Study suggests people with visible tattoos are more impulsive and reckless

People with visible tattoos — such as those on the hands, face or neck — are more impulsive and reckless in their decision-making, a study published in the Journal of Economic Behavior and Organization found.

More than 1,000 Americans who were surveyed as part of the study participated in an experiment in which there was a greater monetary payoff for those who were willing to wait. Non-tattooed participants realized earlier in the experiment how to maximize their profits, signifying that they are more future-oriented.

In an additional experiment involving a simple logic question, tattooed participants were found to answer more impulsively.

Tattoos, once relegated to the misfits of Western society, have long had an overwhelmingly negative stigma attached to them. Though tattoos are becoming more popular and prevalent, especially among younger generations, many people still perceive tattoos to be a sign of negative personality traits.

“The rise in popularity of tattoos constitutes one of the most significant cultural trends in the West,” the study’s authors wrote. “A mere two generations ago, tattoos were largely reserved for criminals, sailors and circus freaks (see Drimmer 1985).

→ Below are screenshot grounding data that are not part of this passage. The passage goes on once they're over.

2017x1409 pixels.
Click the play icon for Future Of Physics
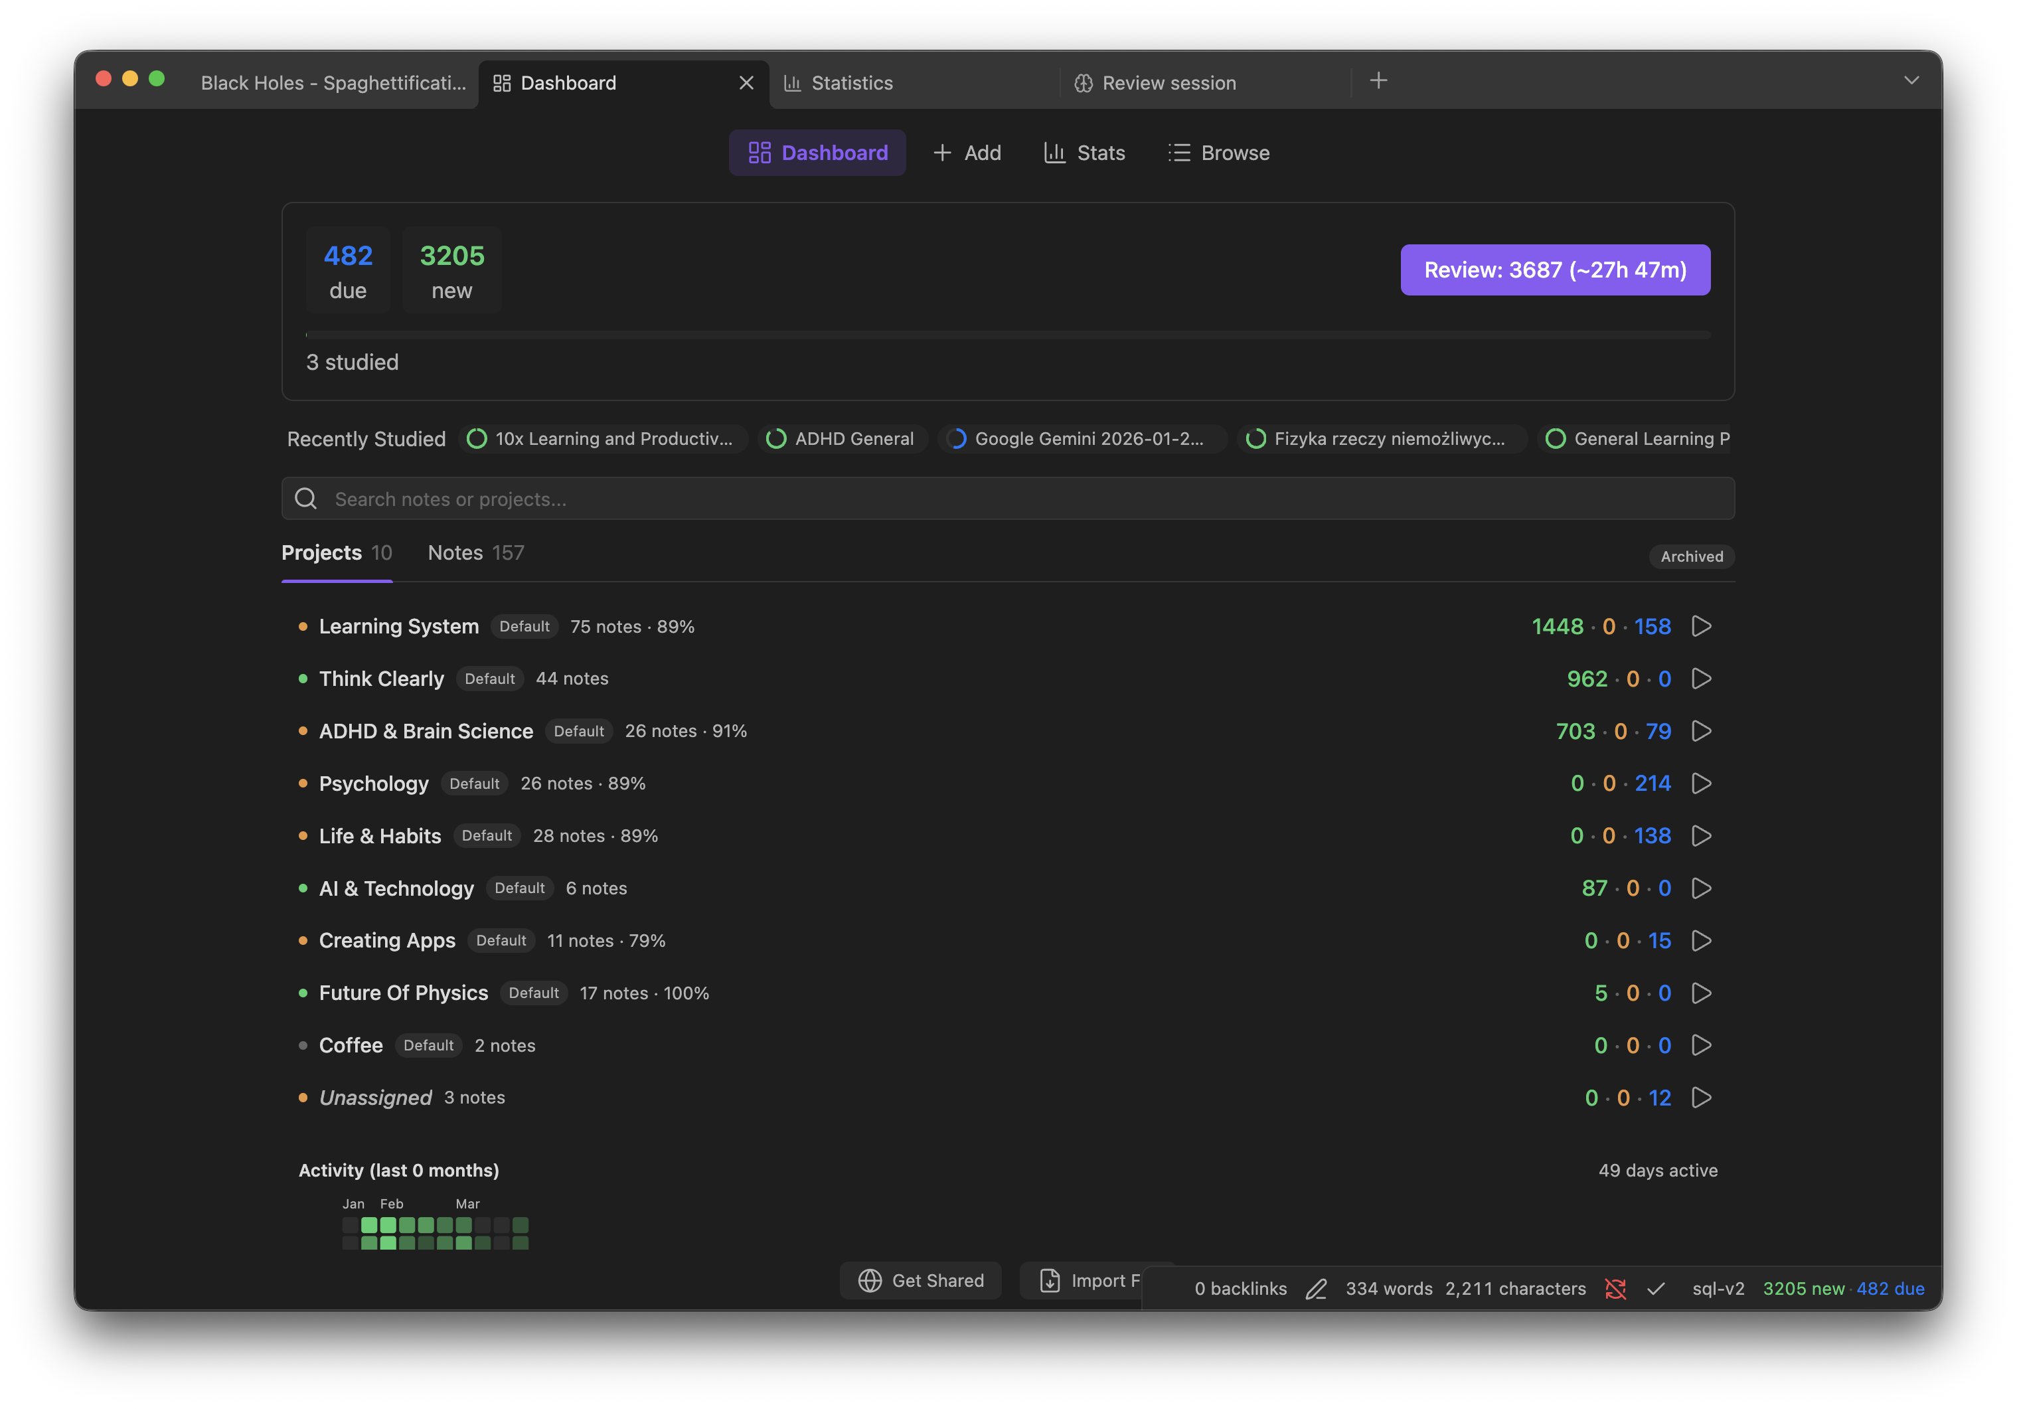point(1701,994)
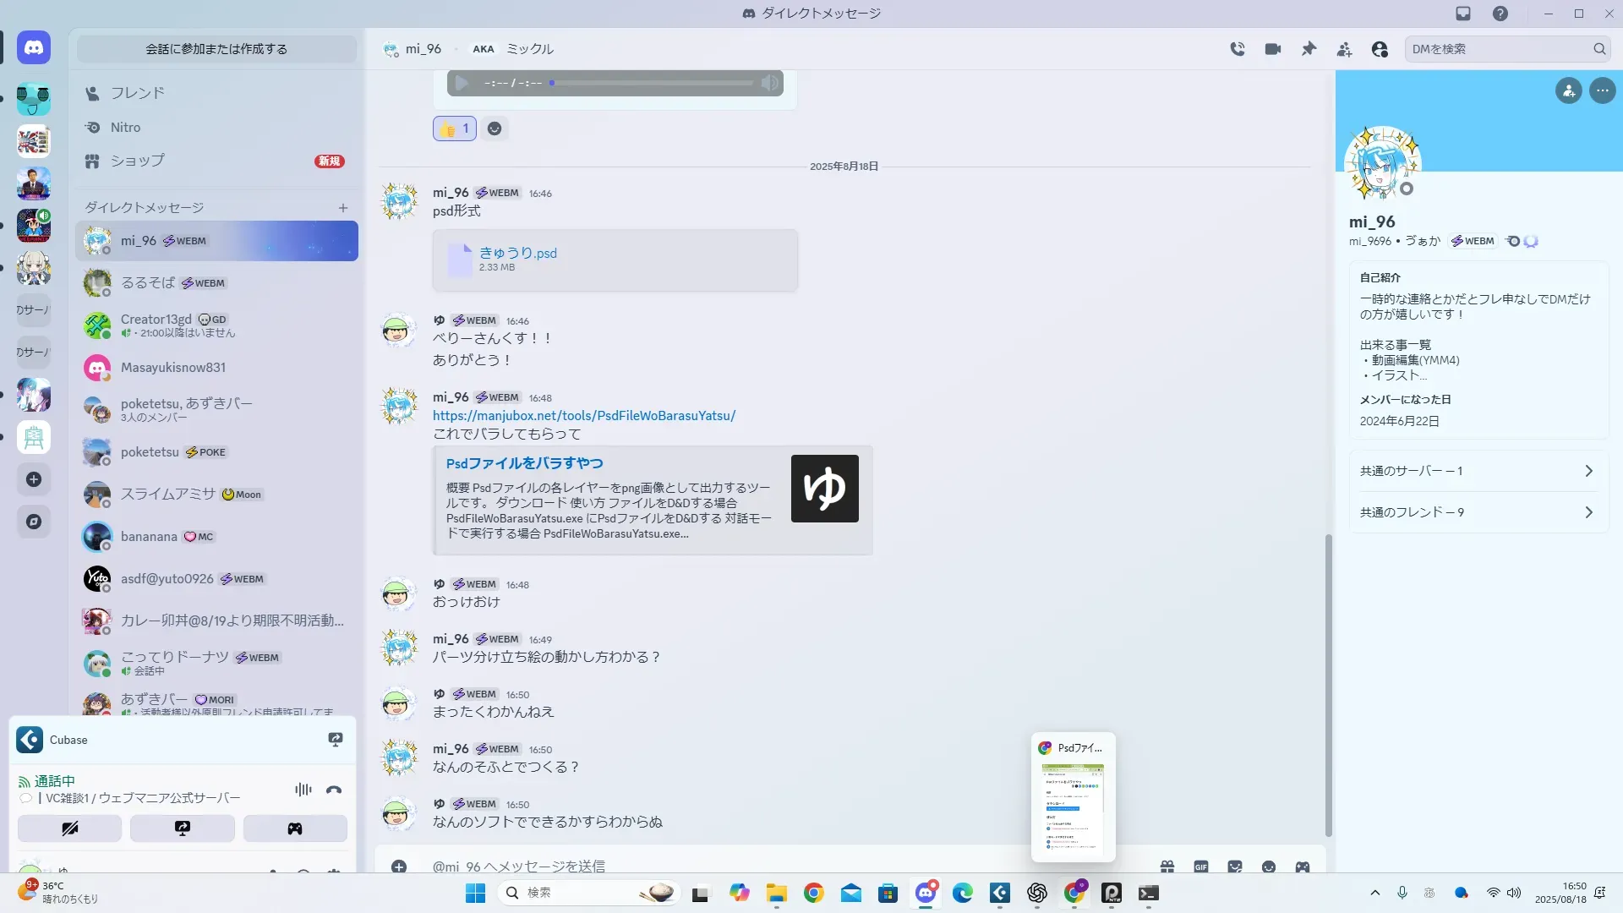This screenshot has height=913, width=1623.
Task: Open the Friends tab
Action: tap(137, 93)
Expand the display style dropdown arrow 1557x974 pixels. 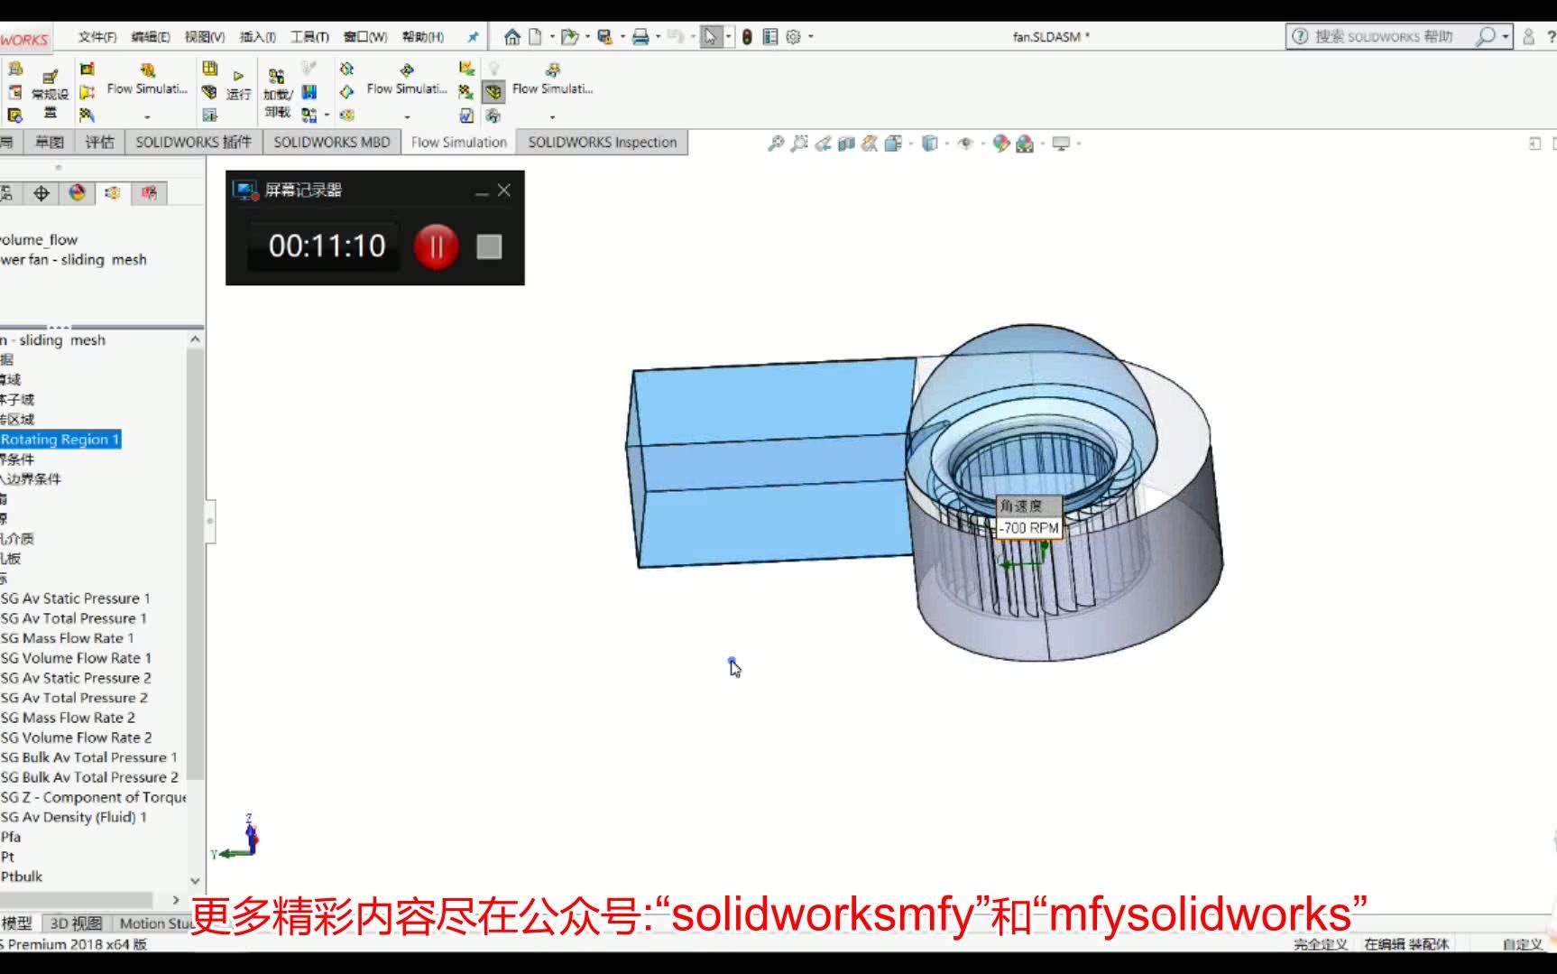945,143
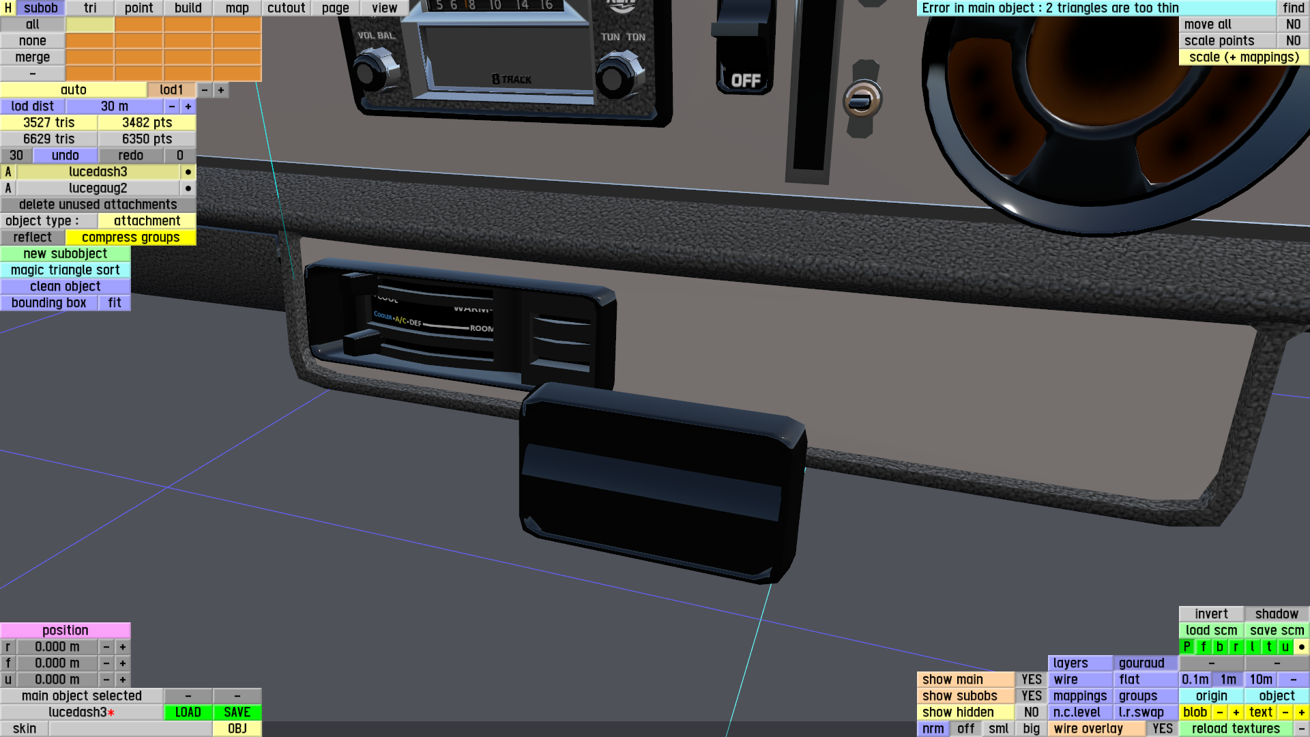Select the pale yellow subobject cell
Image resolution: width=1310 pixels, height=737 pixels.
point(89,25)

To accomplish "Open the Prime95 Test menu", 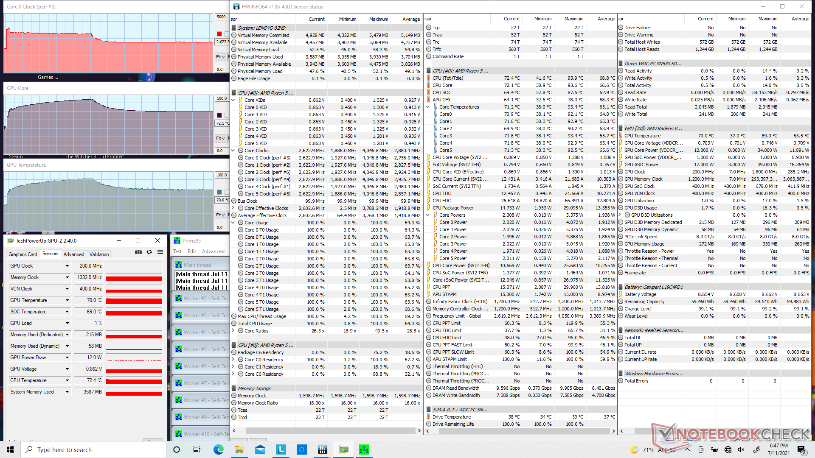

Today, 40% of Americans aged 26-40 have at least one tattoo.”

A team of economists in Ontario, Canada, performed the study to determine whether people who choose to get tattoos do so “despite its permanence and potentially adverse consequences in the labor market and interpersonal exchanges more generally, not care about their image or what others think of them or do they overestimate the normativeness of tattoos in society?”

The research team surveyed 1,104 Americans via Amazon’s crowdsourcing website, Mechanical Turk. There were 781 respondents who reported having no tattoos, 225 reported having one or more that could all be readily hidden with clothing, and the final 68 respondents reported having at least one visible tattoo (e.g. face, neck, hands).

A guest sports "Goodbye Kiss" tattoos on the neck during London Fashion Week Men's January 2019. (Photo by Edward Berthelot/Getty Images)

Each respondent was given a 30-minute survey which included questions about the number and locations of their tattoos, their reasons for getting each tattoo, how long they contemplated their first tattoo, time elapsed since getting their last tattoo, whether they intend to get a tattoo (whether it’s their first or not) in the coming year and what their views were on the prevalence and acceptability of tattoos.

Survey results indicated that people 40 years of age and older — so mostly Gen X and Baby Boomers — who grew up in eras when tattoos were far less prevalent have been slower to accept their ubiquity and to view them in a more neutral or positive light.

“Although tattoos are becoming less predictive over time of deviant behavior as they become more commonplace (see Swami et al. 2016), stereotypes of the tattooed have not dissipated as quickly. People, especially those from the 40+ generation, continue to associate tattoos with a spate of negative traits, including deviancy, dishonesty and a lack of trustworthiness,” the study authors wrote.

This means that many employers who handle hiring processes are still likely to be biased against those who have tattoos because of stereotypes, which could lead to a long-term economic disadvantage for young, tattooed workers beginning their careers.

“In this respect, the tattoo decision represents a classic inter-temporal tradeoff, where immediate desires and benefits are weighed against future benefits and costs,” the researchers said.

The researchers therefore decided to task each participant with incentivized experiments before giving them the survey. Each experiment provided insight about the person’s impulsivity, honesty and whether they are more present- or future-oriented.

In the first experiment, they were given a series of A/B choices. Option A is always the same, a $1 payout in 18 hours. Option B offered exponentially increasing sums of money if the participant would be willing to wait three weeks for payout.

Researchers waited to see at what point each individual would switch from choosing the immediate smaller payment to the delayed larger payment. They found that those with hidden tattoos and those with visible tattoos switched about half a pair and nearly two pairs later, respectively, than those without tattoos.